Task objective: What you return must be an exact copy of the lines in the listing below between the line holding "The width and height of the screenshot is (1744, 984)." and the line holding "This screenshot has height=707, width=1277.", inclusive, and nothing more.

Supplied data:
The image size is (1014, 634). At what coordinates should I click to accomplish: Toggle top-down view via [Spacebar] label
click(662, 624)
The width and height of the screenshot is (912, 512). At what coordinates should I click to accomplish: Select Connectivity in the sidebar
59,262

--

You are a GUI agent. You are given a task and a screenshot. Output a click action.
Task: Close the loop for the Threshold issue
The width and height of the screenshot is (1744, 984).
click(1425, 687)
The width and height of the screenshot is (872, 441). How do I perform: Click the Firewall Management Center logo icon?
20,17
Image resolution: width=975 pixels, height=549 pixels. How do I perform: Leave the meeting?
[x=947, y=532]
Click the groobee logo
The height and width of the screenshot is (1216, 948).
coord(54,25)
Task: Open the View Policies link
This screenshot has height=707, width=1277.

Answer to this task:
The width and height of the screenshot is (1744, 984).
click(1425, 687)
The width and height of the screenshot is (872, 441). How do I perform: Click the Firewall Management Center logo icon?
20,17
Image resolution: width=975 pixels, height=549 pixels. How do I perform: Leave the meeting?
[x=947, y=532]
Click the groobee logo
The height and width of the screenshot is (1216, 948).
coord(54,25)
Task: Open the View Policies link
This screenshot has height=707, width=1277.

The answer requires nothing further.